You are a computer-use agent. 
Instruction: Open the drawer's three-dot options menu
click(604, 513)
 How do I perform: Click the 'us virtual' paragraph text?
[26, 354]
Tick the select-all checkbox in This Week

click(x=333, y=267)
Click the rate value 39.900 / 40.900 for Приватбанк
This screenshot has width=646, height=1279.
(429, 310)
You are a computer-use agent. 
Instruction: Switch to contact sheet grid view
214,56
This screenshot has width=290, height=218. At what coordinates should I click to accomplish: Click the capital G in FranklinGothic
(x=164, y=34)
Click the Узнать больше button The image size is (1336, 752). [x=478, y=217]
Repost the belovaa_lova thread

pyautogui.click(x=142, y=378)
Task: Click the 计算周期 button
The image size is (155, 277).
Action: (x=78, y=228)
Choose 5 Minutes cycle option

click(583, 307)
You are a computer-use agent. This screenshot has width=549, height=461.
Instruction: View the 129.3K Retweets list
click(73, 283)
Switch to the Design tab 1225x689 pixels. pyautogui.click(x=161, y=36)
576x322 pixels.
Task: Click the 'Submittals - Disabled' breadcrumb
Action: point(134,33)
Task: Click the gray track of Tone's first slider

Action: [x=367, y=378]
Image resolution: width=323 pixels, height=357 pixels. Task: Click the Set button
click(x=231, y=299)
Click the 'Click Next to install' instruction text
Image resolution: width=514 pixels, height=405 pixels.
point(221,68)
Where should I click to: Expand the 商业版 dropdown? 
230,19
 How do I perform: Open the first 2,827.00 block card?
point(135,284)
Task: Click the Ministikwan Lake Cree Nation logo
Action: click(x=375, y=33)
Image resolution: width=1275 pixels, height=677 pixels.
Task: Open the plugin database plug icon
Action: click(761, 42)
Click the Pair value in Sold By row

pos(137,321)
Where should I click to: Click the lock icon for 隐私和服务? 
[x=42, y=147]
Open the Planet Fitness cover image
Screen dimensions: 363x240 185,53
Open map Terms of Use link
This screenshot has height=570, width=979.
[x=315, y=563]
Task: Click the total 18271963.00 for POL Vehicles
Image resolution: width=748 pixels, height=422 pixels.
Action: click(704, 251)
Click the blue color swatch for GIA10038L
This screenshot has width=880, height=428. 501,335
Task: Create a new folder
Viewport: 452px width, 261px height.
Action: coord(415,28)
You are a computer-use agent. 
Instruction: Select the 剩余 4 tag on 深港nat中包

+++

## WRITTEN EXERCISE
Reproduce each of the rows above character for character.

## SOLUTION TO THIS EXERCISE
You are a computer-use agent. 
Instruction: Open the drawer's three-dot options menu
click(604, 513)
 How do I perform: Click the 'us virtual' paragraph text?
[26, 354]
Tick the select-all checkbox in This Week

click(x=333, y=267)
Click the rate value 39.900 / 40.900 for Приватбанк
This screenshot has width=646, height=1279.
(429, 310)
You are a computer-use agent. 
Instruction: Switch to contact sheet grid view
214,56
This screenshot has width=290, height=218. At what coordinates should I click to accomplish: Click the capital G in FranklinGothic
(x=164, y=34)
Click the Узнать больше button The image size is (1336, 752). [x=478, y=217]
Repost the belovaa_lova thread

pyautogui.click(x=142, y=378)
Task: Click the 计算周期 button
The image size is (155, 277).
Action: (x=78, y=228)
Choose 5 Minutes cycle option

click(583, 307)
You are a computer-use agent. This screenshot has width=549, height=461.
Instruction: View the 129.3K Retweets list
click(73, 283)
Switch to the Design tab 1225x689 pixels. pyautogui.click(x=161, y=36)
576x322 pixels.
Task: Click the 'Submittals - Disabled' breadcrumb
Action: point(134,33)
Task: Click the gray track of Tone's first slider

Action: [x=367, y=378]
Image resolution: width=323 pixels, height=357 pixels. Task: Click the Set button
click(x=231, y=299)
Click the 'Click Next to install' instruction text
Image resolution: width=514 pixels, height=405 pixels.
point(221,68)
Where should I click to: Expand the 商业版 dropdown? 
230,19
 How do I perform: Open the first 2,827.00 block card?
point(135,284)
Task: Click the Ministikwan Lake Cree Nation logo
Action: click(x=375, y=33)
Image resolution: width=1275 pixels, height=677 pixels.
Task: Open the plugin database plug icon
Action: click(761, 42)
Click the Pair value in Sold By row

pos(137,321)
Where should I click to: Click the lock icon for 隐私和服务? 
[x=42, y=147]
Open the Planet Fitness cover image
Screen dimensions: 363x240 185,53
Open map Terms of Use link
This screenshot has height=570, width=979.
[x=315, y=563]
Task: Click the total 18271963.00 for POL Vehicles
Image resolution: width=748 pixels, height=422 pixels.
Action: click(704, 251)
Click the blue color swatch for GIA10038L
This screenshot has width=880, height=428. 501,335
Task: Create a new folder
Viewport: 452px width, 261px height.
Action: coord(415,28)
You are a computer-use agent. 
Instruction: Select the 剩余 4 tag on 深港nat中包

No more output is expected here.